=== DATA TO EXAMINE ===

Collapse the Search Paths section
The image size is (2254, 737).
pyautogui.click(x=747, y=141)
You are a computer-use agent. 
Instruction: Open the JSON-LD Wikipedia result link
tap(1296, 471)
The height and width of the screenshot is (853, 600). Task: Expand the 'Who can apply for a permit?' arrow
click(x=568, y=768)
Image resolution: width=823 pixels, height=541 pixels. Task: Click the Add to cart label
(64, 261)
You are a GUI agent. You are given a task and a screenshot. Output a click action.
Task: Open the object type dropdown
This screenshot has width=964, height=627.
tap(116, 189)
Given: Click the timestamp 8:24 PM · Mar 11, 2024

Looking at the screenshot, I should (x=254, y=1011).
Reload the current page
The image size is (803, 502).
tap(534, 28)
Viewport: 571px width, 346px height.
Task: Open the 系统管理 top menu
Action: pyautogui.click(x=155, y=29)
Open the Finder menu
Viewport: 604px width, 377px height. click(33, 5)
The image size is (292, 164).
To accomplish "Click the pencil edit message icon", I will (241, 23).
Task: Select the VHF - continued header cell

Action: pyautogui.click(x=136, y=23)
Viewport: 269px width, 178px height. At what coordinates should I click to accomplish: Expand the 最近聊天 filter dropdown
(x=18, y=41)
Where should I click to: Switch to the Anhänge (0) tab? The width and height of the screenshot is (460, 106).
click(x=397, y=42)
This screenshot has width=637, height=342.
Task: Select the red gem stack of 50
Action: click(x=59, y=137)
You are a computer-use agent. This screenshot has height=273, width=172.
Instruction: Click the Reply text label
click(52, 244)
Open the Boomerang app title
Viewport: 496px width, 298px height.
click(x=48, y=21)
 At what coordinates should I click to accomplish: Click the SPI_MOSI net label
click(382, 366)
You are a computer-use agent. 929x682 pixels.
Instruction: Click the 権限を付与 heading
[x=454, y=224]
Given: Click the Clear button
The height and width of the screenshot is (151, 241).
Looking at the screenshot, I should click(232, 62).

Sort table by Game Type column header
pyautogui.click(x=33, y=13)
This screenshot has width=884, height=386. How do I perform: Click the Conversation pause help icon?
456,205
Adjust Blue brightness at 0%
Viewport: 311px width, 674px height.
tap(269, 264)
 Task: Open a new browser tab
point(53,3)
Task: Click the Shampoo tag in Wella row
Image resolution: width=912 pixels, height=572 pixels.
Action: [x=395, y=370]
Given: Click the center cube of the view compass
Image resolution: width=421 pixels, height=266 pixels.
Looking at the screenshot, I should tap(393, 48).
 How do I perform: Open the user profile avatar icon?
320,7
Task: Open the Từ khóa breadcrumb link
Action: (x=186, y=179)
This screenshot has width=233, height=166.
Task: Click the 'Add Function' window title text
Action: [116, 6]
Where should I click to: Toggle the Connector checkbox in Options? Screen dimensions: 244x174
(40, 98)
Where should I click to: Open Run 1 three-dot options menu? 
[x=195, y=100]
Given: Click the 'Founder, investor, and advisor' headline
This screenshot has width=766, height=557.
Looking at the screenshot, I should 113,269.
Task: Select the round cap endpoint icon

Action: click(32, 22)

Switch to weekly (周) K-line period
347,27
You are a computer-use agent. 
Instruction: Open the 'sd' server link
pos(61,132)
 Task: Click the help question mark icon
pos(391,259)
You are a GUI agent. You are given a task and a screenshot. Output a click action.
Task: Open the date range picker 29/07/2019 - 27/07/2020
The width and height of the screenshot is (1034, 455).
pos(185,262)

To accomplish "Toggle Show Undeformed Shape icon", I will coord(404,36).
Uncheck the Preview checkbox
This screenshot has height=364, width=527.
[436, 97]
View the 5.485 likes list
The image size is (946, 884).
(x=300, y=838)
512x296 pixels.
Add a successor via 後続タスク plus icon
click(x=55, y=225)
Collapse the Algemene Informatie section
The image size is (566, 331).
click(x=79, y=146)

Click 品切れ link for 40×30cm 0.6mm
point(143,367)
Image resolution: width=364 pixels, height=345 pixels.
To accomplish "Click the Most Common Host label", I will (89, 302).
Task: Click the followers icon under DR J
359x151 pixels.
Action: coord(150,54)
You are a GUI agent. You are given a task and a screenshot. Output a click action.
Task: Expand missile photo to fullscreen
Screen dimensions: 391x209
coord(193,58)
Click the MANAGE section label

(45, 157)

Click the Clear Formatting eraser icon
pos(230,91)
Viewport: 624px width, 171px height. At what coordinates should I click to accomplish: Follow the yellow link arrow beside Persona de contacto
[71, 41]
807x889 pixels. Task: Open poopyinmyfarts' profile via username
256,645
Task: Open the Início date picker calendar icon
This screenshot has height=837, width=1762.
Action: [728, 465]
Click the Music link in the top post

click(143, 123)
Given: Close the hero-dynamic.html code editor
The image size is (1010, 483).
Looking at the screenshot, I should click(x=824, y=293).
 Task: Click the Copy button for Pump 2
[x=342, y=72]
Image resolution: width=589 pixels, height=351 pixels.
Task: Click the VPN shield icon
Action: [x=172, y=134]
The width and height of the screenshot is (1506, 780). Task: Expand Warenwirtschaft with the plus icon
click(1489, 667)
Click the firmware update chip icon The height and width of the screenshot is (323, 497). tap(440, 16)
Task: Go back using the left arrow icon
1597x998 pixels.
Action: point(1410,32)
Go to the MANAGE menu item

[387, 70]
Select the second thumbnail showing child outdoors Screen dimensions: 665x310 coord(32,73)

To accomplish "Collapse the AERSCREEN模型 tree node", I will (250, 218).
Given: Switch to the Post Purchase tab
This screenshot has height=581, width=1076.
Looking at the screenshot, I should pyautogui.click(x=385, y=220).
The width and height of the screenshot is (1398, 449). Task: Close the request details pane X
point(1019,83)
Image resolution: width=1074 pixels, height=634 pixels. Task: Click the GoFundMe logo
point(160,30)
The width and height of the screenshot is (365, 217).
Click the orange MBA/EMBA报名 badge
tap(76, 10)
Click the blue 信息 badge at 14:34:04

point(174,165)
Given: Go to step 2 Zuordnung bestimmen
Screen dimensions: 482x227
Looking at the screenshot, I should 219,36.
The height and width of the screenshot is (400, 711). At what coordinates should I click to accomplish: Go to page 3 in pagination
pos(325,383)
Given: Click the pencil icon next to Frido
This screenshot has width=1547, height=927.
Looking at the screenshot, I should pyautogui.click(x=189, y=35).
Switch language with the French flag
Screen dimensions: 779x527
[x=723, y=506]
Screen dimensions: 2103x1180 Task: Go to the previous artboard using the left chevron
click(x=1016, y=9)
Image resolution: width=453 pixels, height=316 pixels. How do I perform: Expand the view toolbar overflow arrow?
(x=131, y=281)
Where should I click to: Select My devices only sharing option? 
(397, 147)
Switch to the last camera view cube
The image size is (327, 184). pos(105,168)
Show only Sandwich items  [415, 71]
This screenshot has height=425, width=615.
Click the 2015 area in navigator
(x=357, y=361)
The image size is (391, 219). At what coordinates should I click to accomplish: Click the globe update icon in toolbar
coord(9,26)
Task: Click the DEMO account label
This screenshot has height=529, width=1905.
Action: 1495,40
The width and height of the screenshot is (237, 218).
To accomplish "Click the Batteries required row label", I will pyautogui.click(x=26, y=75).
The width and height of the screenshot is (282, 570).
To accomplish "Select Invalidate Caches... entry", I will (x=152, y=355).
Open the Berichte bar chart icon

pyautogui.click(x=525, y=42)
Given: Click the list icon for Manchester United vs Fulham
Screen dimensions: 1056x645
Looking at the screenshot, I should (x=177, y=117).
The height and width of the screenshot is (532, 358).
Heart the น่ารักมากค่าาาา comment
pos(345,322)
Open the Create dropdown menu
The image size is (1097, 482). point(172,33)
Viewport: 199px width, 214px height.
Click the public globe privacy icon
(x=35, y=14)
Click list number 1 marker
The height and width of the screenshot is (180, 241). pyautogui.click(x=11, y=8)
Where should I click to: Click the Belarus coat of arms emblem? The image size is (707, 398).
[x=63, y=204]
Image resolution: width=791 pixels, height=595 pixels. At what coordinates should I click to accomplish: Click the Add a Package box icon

===

# WORK INSTRUCTIONS
Beginning with the line above that contains "Click the blue 信息 badge at 14:34:04", copy each line exactly up to and including the line that contains "The width and height of the screenshot is (237, 218).", and go no further.

# TASK RESPONSE
Click the blue 信息 badge at 14:34:04

point(174,165)
Given: Go to step 2 Zuordnung bestimmen
Screen dimensions: 482x227
Looking at the screenshot, I should 219,36.
The height and width of the screenshot is (400, 711). At what coordinates should I click to accomplish: Go to page 3 in pagination
pos(325,383)
Given: Click the pencil icon next to Frido
This screenshot has width=1547, height=927.
Looking at the screenshot, I should pyautogui.click(x=189, y=35).
Switch language with the French flag
Screen dimensions: 779x527
[x=723, y=506]
Screen dimensions: 2103x1180 Task: Go to the previous artboard using the left chevron
click(x=1016, y=9)
Image resolution: width=453 pixels, height=316 pixels. How do I perform: Expand the view toolbar overflow arrow?
(x=131, y=281)
Where should I click to: Select My devices only sharing option? 
(397, 147)
Switch to the last camera view cube
The image size is (327, 184). pos(105,168)
Show only Sandwich items  [415, 71]
This screenshot has height=425, width=615.
Click the 2015 area in navigator
(x=357, y=361)
The image size is (391, 219). At what coordinates should I click to accomplish: Click the globe update icon in toolbar
coord(9,26)
Task: Click the DEMO account label
This screenshot has height=529, width=1905.
Action: 1495,40
The width and height of the screenshot is (237, 218).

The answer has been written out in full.